Est ce que les méthodes de Lionel Logue sont encore utilisées ?
Certaines oui, telles que l’exposition progressive, la relaxation, le travail corporel et phonatoire, l’affirmation de soi, la relation psychothérapeutique ou la technique des jurons ou équivalent – qui consiste à faire appel au langage automatique dont le message est dénué d’intentionnalité et sans élaboration linguistique.
Il parait que Tom Hooper, particulièrement soucieux de retranscrire les faits historiques avec la plus grande exactitude, a retrouvé le journal intime de l’orthophoniste et a ainsi découvert des informations sur la santé de George VI, son problème de diaphragme et le suivi de la thérapie…

Peut-on s’en remettre ou est-ce qu’on en garde toujours des traces ?
Cette question devrait plutôt être posée à une personne ayant bégayé [les commentaires sont à disposition de ceux qui souhaitent témoigner]. Je pense toutefois que ça dépend de la personnalité de chacun.

Si vous avez vu le film, qu’en avez-vous pensé ? Qu’avez vous pensé du traitement du sujet ? Et de l’interprétation de Colin Firth en particulier ?
Au fil des images l’évocation de la souffrance que ce trouble engendre se révèle d’une très grande qualité ; c’est fidèle au vécu des personnes bègues et le bégaiement n’est –pour une fois- pas présenté de façon caricaturale. Colin Firth fait une belle prestation où beaucoup de monde peut se reconnaître face à nos blocages ou complexes qui nous inhibent au quotidien, qu’il s’agisse de manque de confiance en soi, d’estime de soi ou autres.
C’est aussi un film émouvant qui prône des valeurs d’amitié, de dépassement de soi et de challenges, de confiance et de soutien.

Un mot sur votre association, ses actions et ce qu’on peut faire si on a envie de vous aider
Travaillant depuis bientôt 20 ans à modifier le regard habituellement porté sur la personne bègue, l’APB reconnaît dans le scenario de ce film une justesse de ton et une excellente image de la relation thérapeutique nécessaire au traitement du bégaiement.
L’APB, association internationale de plus de 800 membres, rassemble personnes bègues et thérapeutes : riche du vécu et de la compétence des uns et des autres. Pour en savoir plus et nous aider : http://www.begaiement.org/

6 commentaires

  • Olivier mardi 18 janvier 2011 23 h 51 min

    En tout cas merci encore à Cloneweb de s’intéresser à ce sujet. Encore bravo pour cette démarche surprenante

  • cloneweb mercredi 19 janvier 2011 9 h 16 min

    Je sais que c’est un peu particulier de parler de ça ici mais la souffrance de Colin Firth m’a touché dans le film, et je voulais savoir si c’était véridique ou caricatural.
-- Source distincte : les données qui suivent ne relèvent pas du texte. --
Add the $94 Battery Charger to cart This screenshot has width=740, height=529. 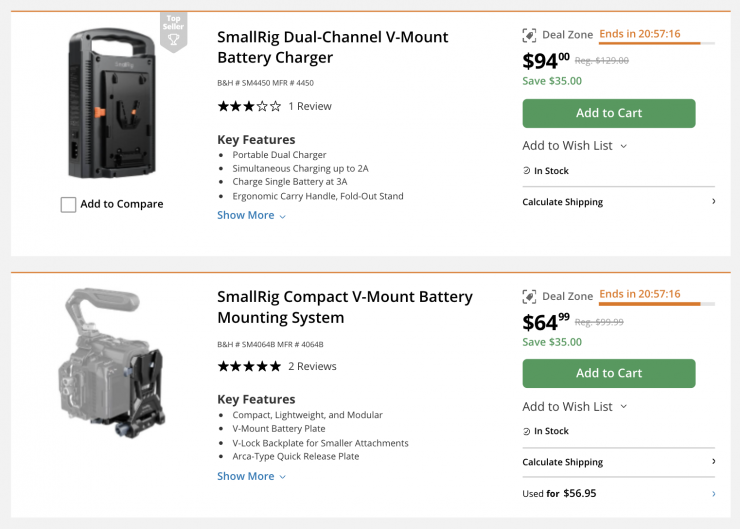pos(608,113)
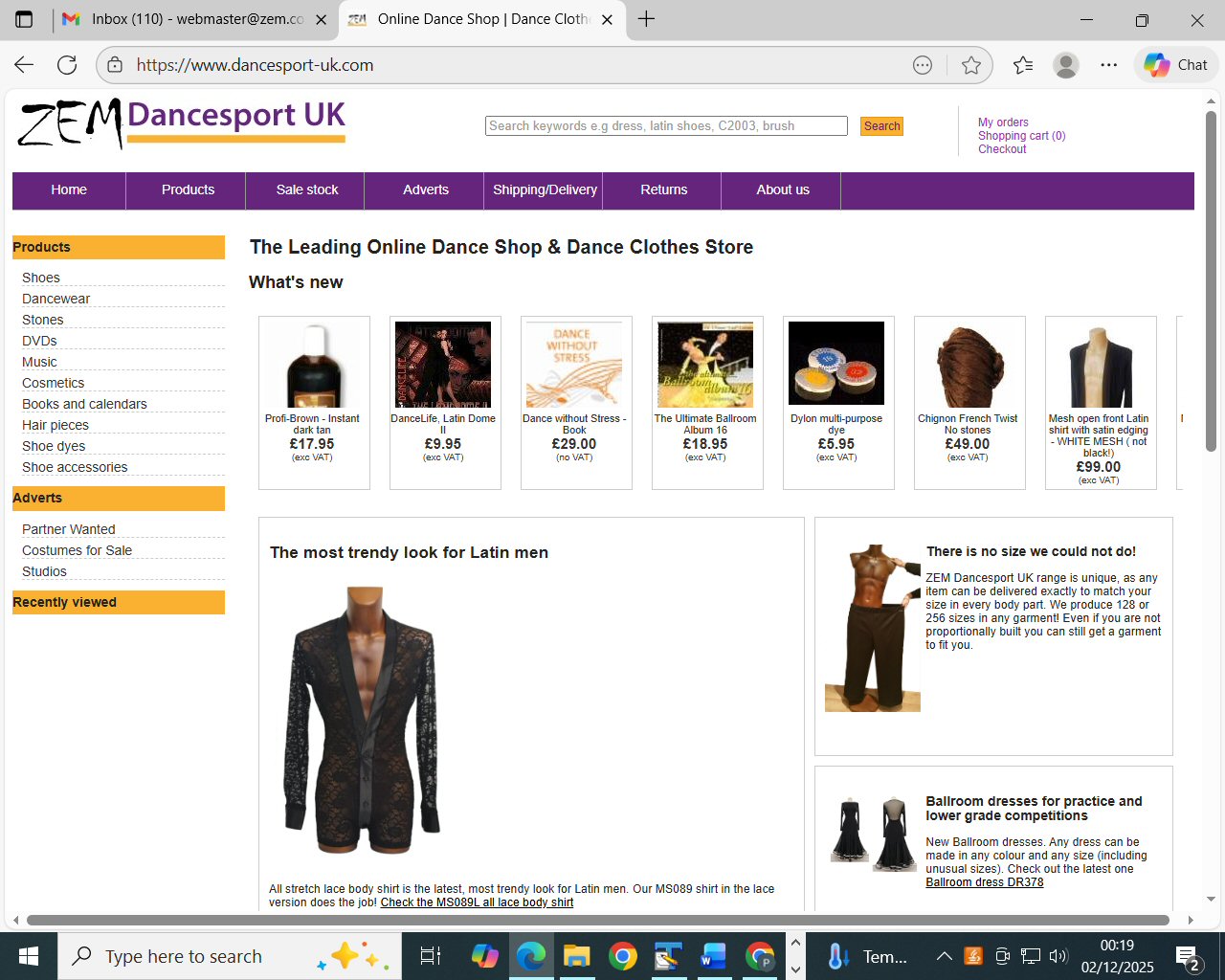Click the search keywords input field

click(666, 125)
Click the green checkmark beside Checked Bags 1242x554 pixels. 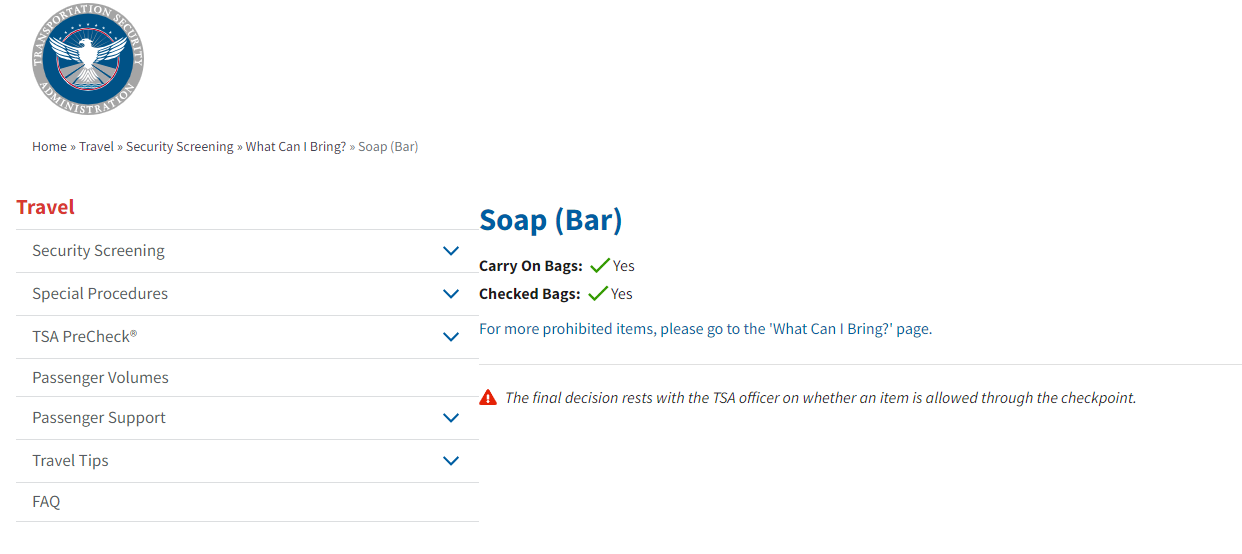coord(598,294)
    Maintenant, faut que le film sorte

  • Laurent mercredi 19 janvier 2011 14 h 25 min

    Merci Cloneweb de t’intéresser aux personnes qui bégaient. Nous attendons beaucoup de ce film pour mieux faire comprendre les impacts que le bégaiement peut avoir sur une vie. Et, pour la 1ère fois peut-être au cinéma, la personne bègue est un héros positif ! Comme Olivier, j’ai un blog sur le bégaiement et, pour compléter les infos que tu donnes, je me permets de mettre un lien sur un article expliquant aux “non-bègues” comment réagir face à une personne qui bégaie.
    http://goodbye-begaiement.blogspot.com/2011/01/comment-reagir-lorsque-vous-parlez-avec.html

  • Marc mercredi 19 janvier 2011 20 h 54 min

    Pas de soucis pour l’article.

    Y a une question en suspend dans l’interview : “peut-on s’en sortir ?”
    Si ça vous tente, les commentaires sont là et je ne doute pas qu’ils seront lus (je dis ça notamment pour Olivier qui “prépare des réponses” :P)
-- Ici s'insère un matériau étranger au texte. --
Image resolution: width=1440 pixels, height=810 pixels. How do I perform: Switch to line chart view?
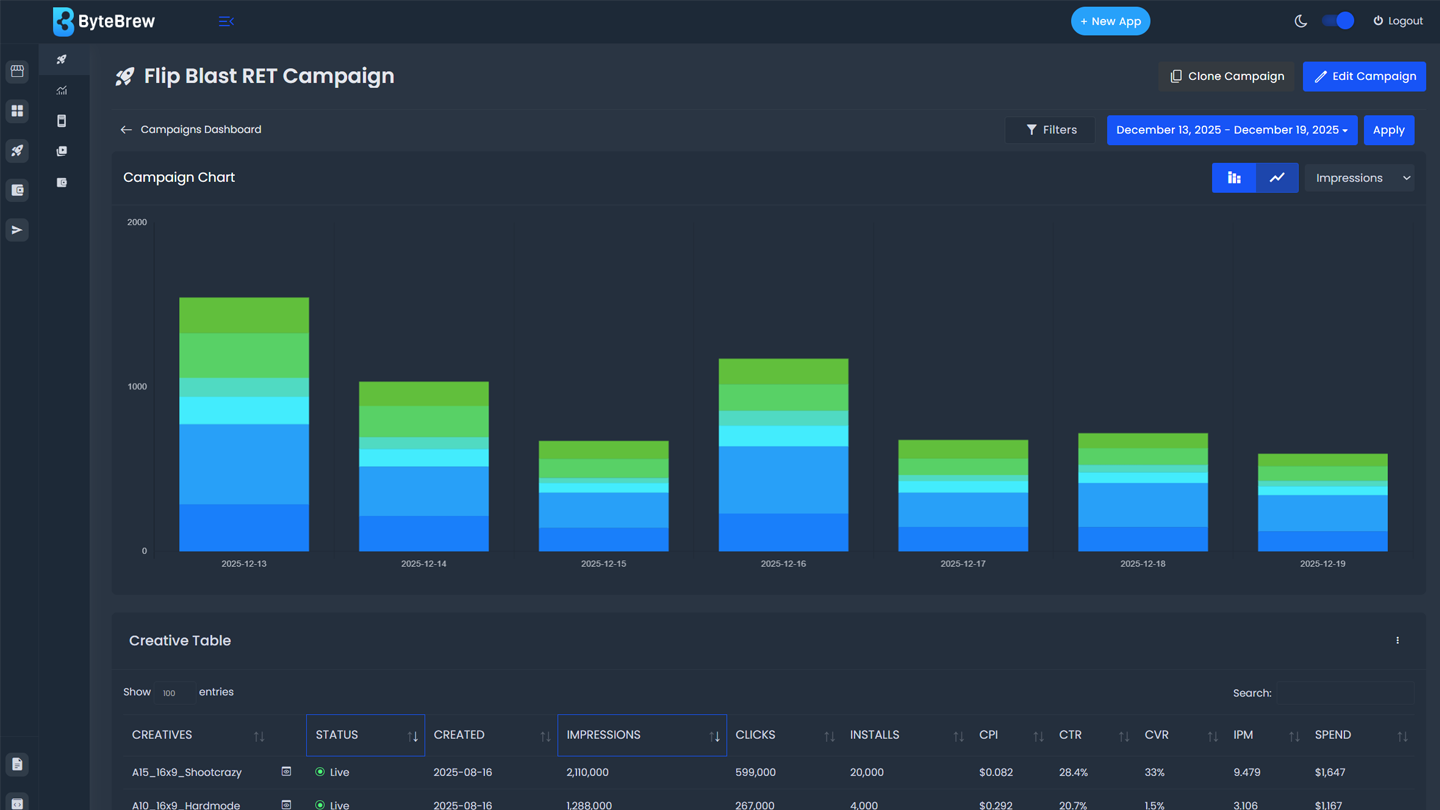[x=1277, y=178]
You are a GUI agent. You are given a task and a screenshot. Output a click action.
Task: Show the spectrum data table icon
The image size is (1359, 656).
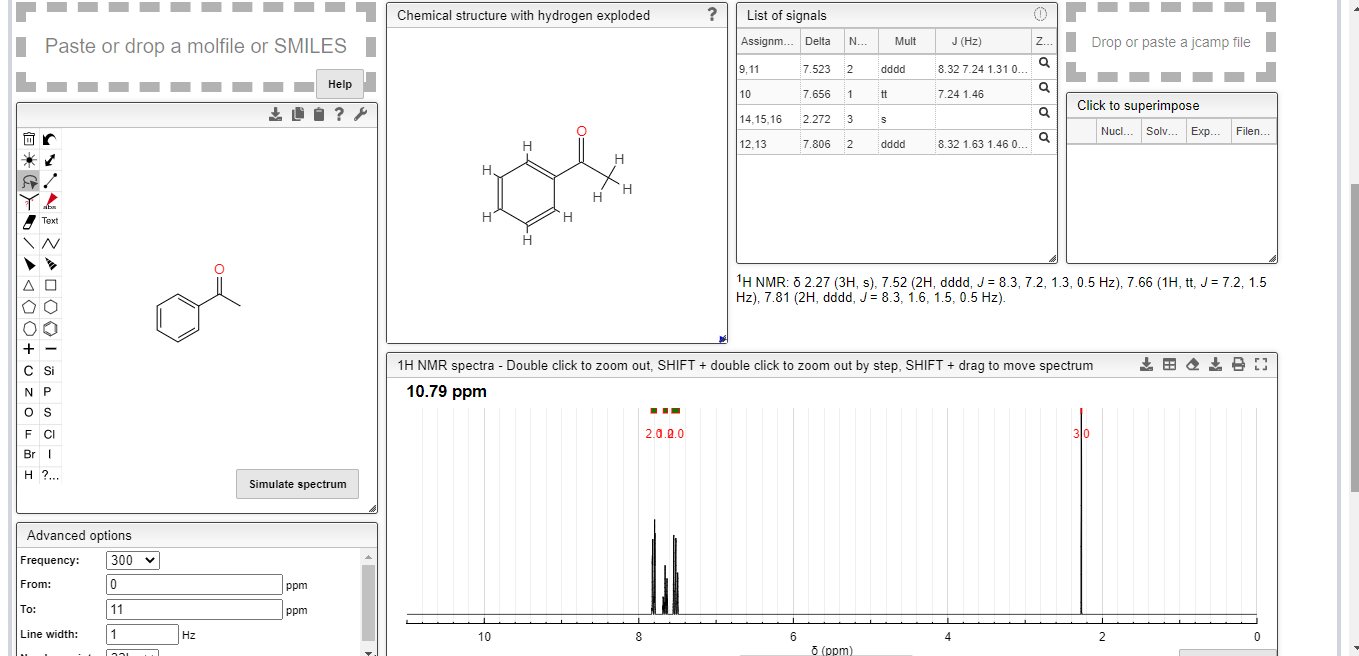click(1169, 364)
  • Patrick vendredi 21 janvier 2011 13 h 52 min

    Oui, on peut s’en sortir. En tout cas, je m’en suis sorti, et je propose à présent des solutions pour aider d’autres à s’en sortir (voir mon lien).
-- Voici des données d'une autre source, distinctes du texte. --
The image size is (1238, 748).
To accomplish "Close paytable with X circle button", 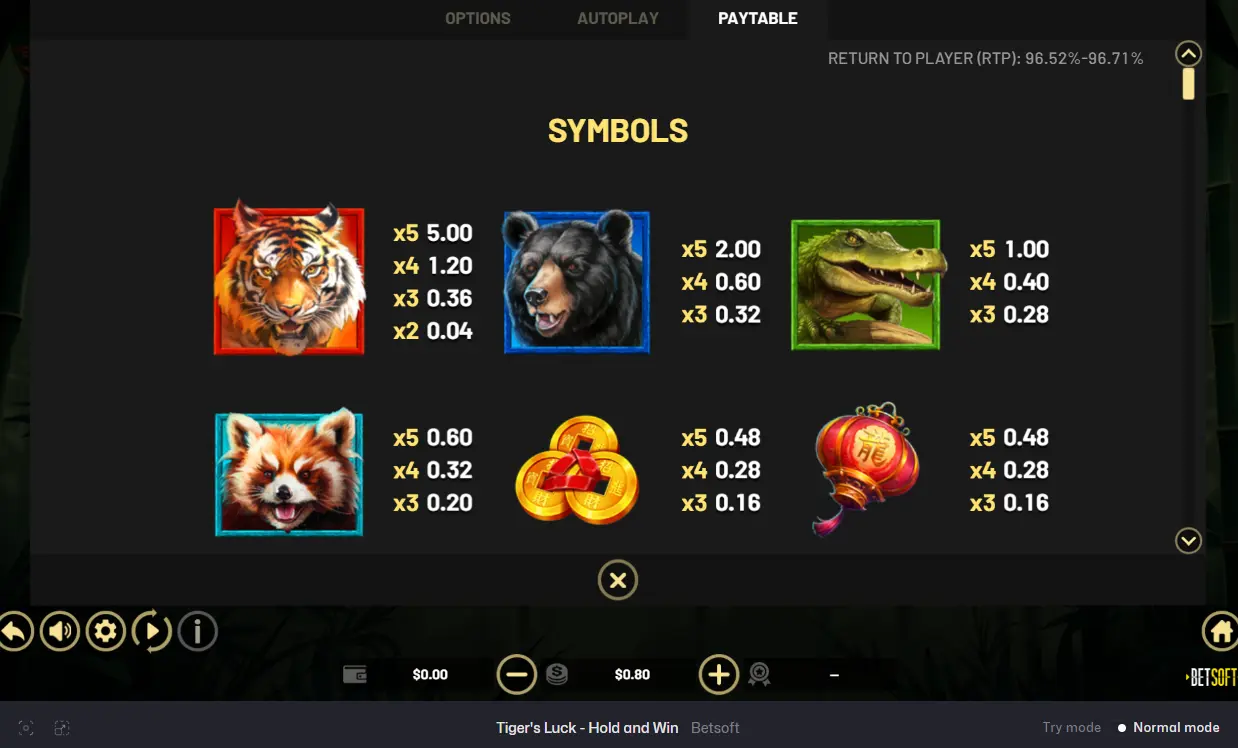I will pos(618,580).
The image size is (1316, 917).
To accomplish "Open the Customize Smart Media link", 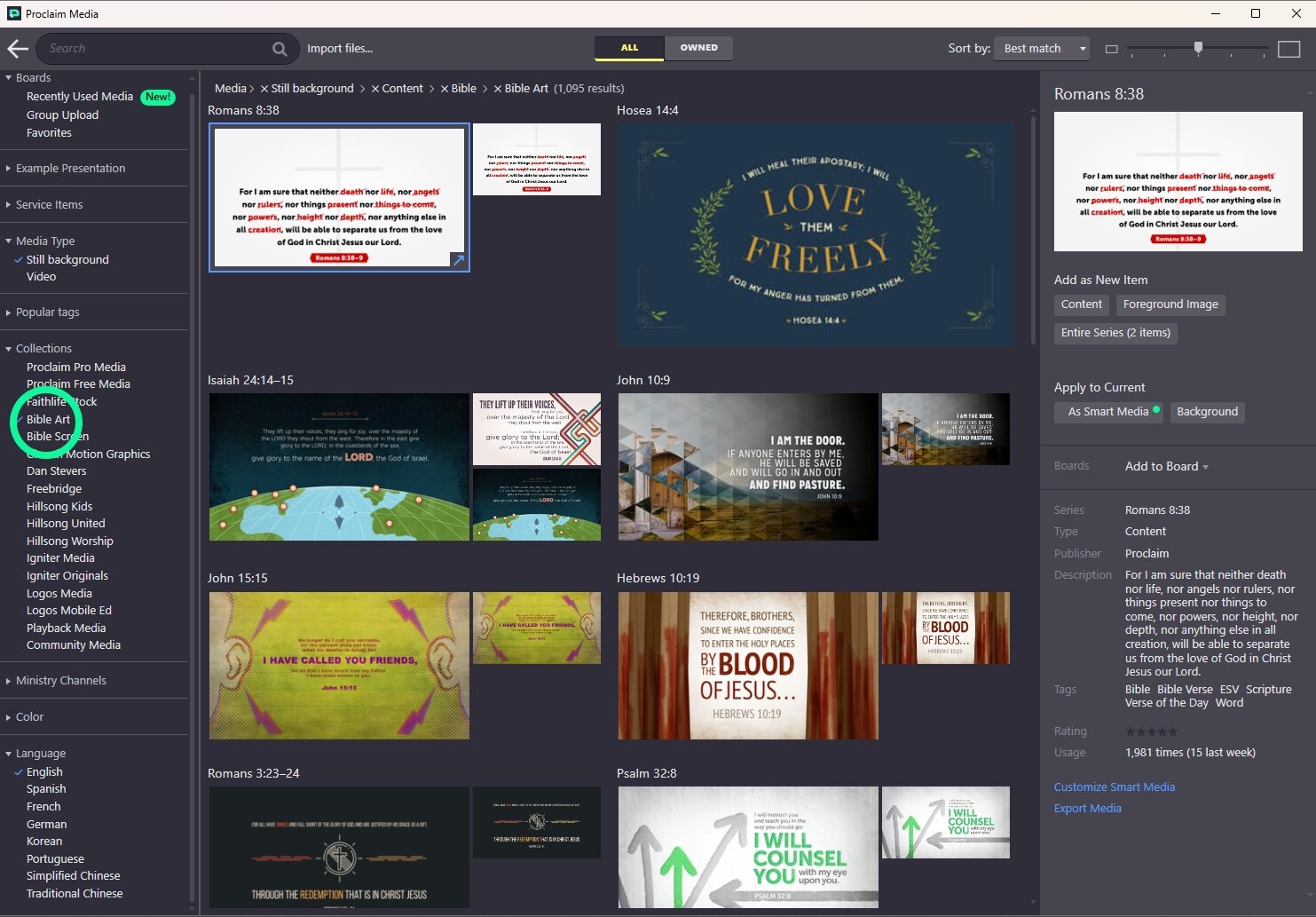I will [1114, 787].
    Par contre, je pense qu’on en gardera toujours quelques traces.
    La question n’est pas de savoir si on peut devenir “parfait” (qui l’est ?), mais de savoir si on peut arriver à un stade où l’on sait gérer (tranquillement) ses éventuels petits accros, une fois qu’on s’en est “sorti”.

    Le but n’est pas d’oublier le passé et qui on a été, mais de se prendre en main, de s’améliorer, de se connaître et de savoir gérer ses propres difficultés.

    Je n’ai pas encore vu le film, mais ce que j’en lis est enthousiasmant. Merci pour ton article intéressant et cette interview très juste.